Provided information
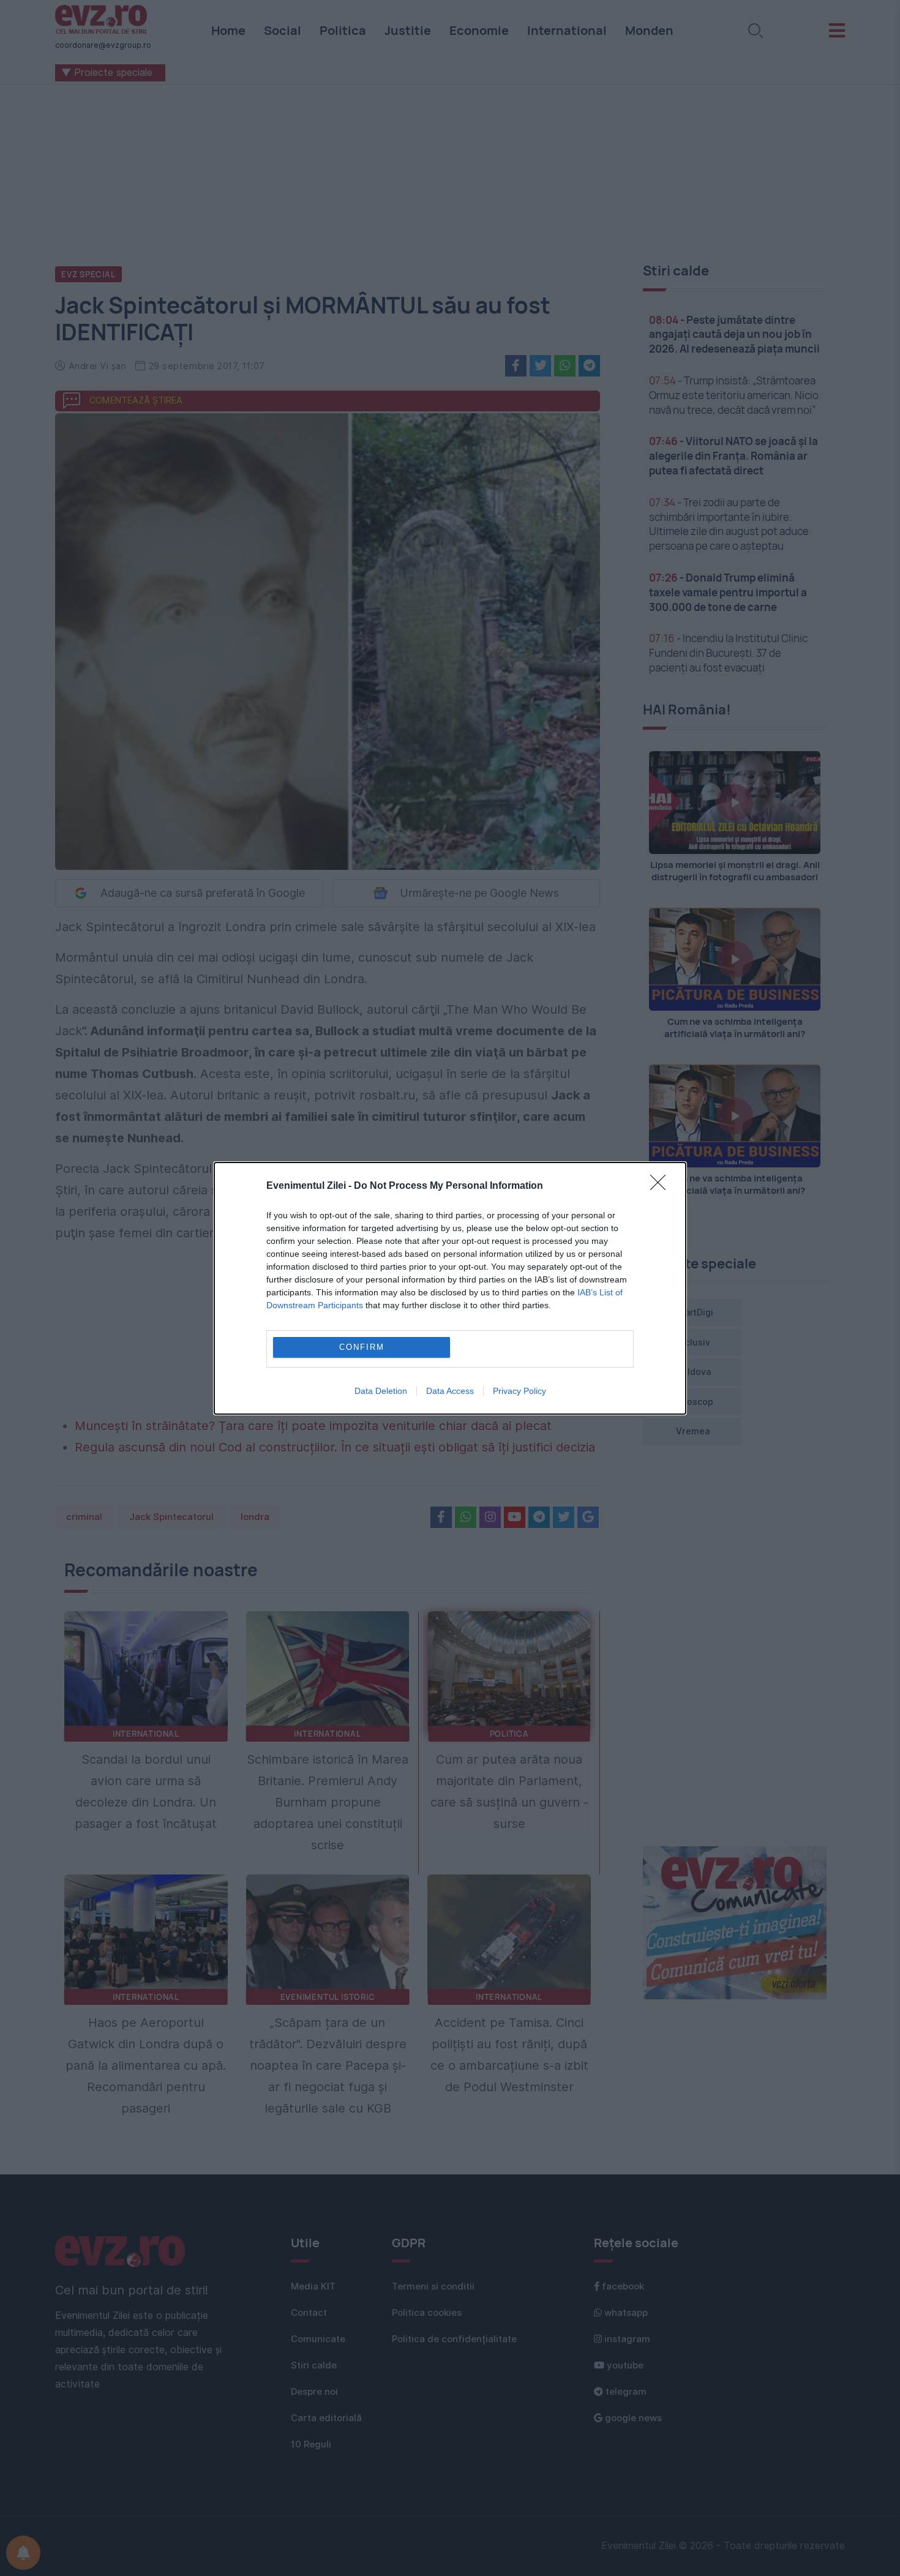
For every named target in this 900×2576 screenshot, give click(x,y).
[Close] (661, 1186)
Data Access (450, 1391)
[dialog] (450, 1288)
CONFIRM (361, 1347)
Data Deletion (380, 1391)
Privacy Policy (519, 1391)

* * *

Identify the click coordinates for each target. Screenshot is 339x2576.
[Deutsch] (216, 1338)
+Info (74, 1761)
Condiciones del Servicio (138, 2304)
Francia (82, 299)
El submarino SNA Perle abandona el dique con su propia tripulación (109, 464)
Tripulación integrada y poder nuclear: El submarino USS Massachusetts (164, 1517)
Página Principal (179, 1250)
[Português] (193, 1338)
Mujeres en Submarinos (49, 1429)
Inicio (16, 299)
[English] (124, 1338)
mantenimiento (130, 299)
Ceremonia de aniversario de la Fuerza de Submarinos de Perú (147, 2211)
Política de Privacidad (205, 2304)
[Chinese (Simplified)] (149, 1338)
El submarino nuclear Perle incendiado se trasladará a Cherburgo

--

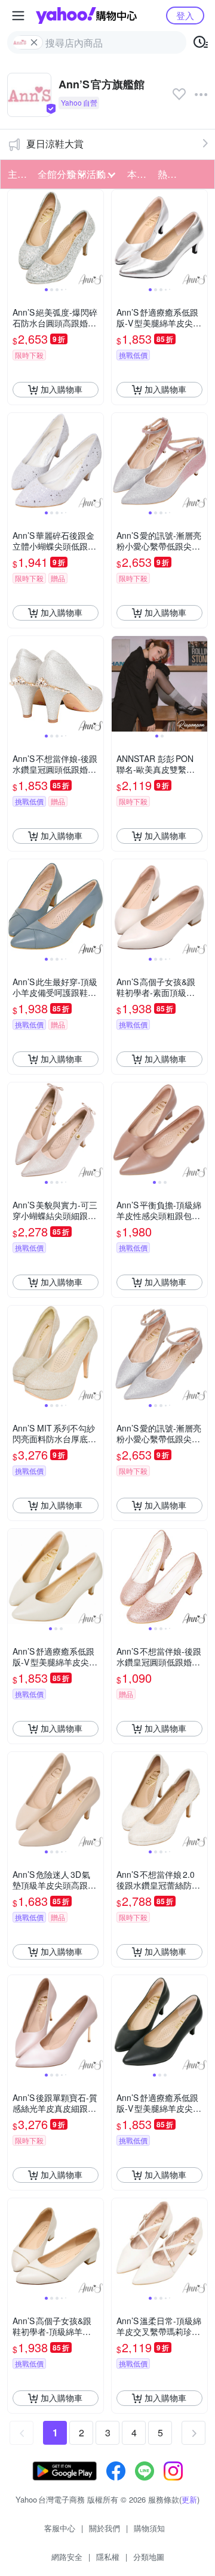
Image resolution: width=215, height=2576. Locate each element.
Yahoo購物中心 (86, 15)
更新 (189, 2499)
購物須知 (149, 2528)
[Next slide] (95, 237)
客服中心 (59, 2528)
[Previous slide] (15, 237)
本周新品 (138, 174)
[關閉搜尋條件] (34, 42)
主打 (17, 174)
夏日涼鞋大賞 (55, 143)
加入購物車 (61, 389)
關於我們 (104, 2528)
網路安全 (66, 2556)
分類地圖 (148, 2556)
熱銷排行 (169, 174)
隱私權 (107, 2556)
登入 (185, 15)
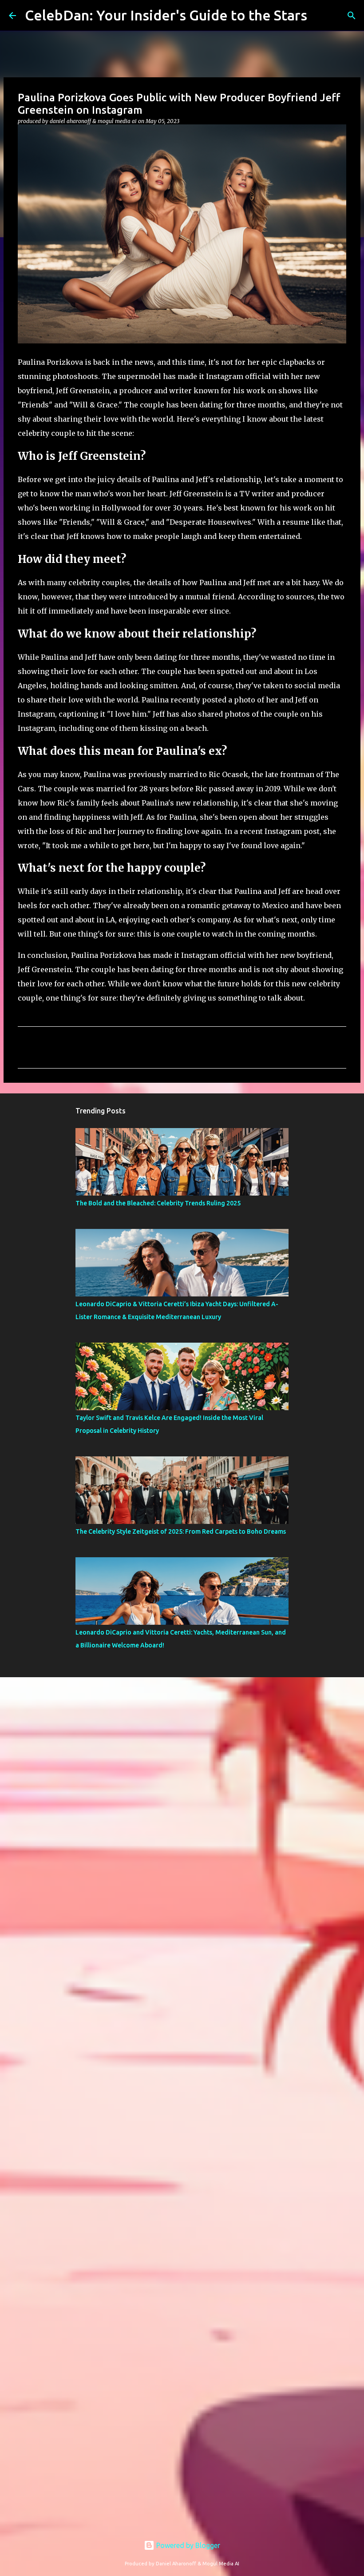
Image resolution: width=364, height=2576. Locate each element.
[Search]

Your instructions
What is needed is a copy of every line above in which "click" appears.

Solved exercise
For every named target in this 900×2576 screenshot, give click(x,y).
Identify the click coordinates for each target. Screenshot is 339x2576.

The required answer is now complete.